Virtual y real, es nuestra seña de identidad, estamos acostumbrados, como si Clarence, el ángel de James Stewart viviera aquí. El monumento al Bicentenario iba a ser el non plus ultra que iba a revitalizar la zona del muelle, iba a ser un revulsivo en la configuración del entorno desde la plaza de Sevilla hasta la de España. pero va a ser una cosa cortita, -incluso efímera, se ha llegado a decir- de escasa complejidad, barato, absurdo y prescindible. Y no uno, sino dos hitos. Total, ya se lo dije, lo del Eclesiastés «No queda el recuerdo de las cosas pasadas en aquellos que vendrán después».

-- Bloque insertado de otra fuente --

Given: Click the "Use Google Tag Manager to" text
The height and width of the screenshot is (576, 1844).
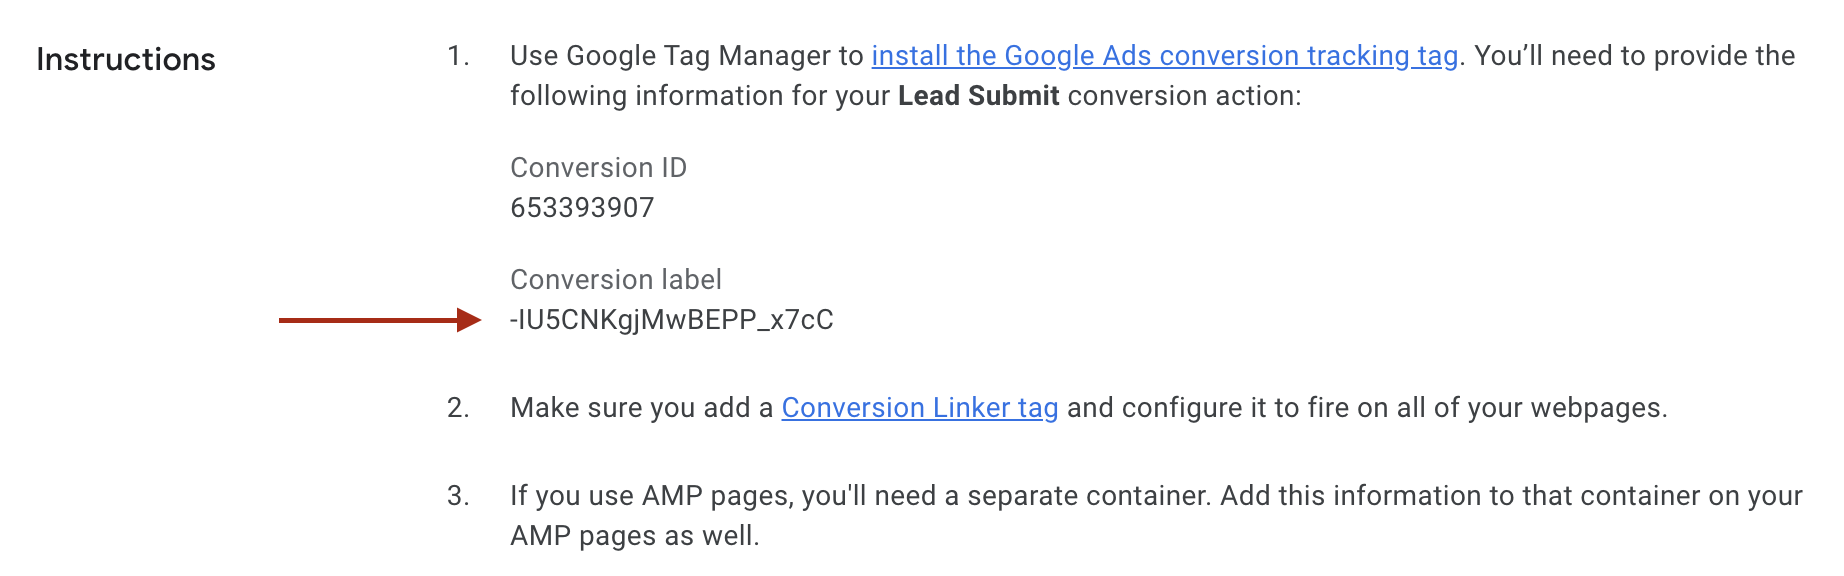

Mientras tanto, olvídese de Roma y de Grecia, del recorte de su paga, de la subida de la luz, de la edad de la jubilación -si es que llegamos-, de lo real y hasta de lo virtual, y déjese contagiar por el virus navideño. Pruebe con volver a ver la película de Capra, o la secuela de Nicholas Cage -la no menos empalagosa The Family Man- y cante que la Virgen se está peinando y que el niño está en la cuna. O si es de los míos, de los que presuntuosamente vamos de políticamente incorrectos, déjese llevar por Mariah Carey -'All I want for Christmas is you'-, llore a moco tendido con Love Actually o ríndase a Chevy Chase, su ¡SOS es Navidad! -que traducido resulta National Lampoon's Christmas Vacations- y todas esas situaciones en las que uno puede reconocerse tantas veces, las luces que se funden, el árbol que no cabe en la casa, el cuñado gorrón, la cena incomestible, el regalo absurdo, las frustraciones, la esperanza de un mundo mejor. Es la Navidad.
Hay un tiempo para cada cosa, lo dice el Eclesiastés. Pero sólo una vez al año es Navidad. Que sea usted muy feliz.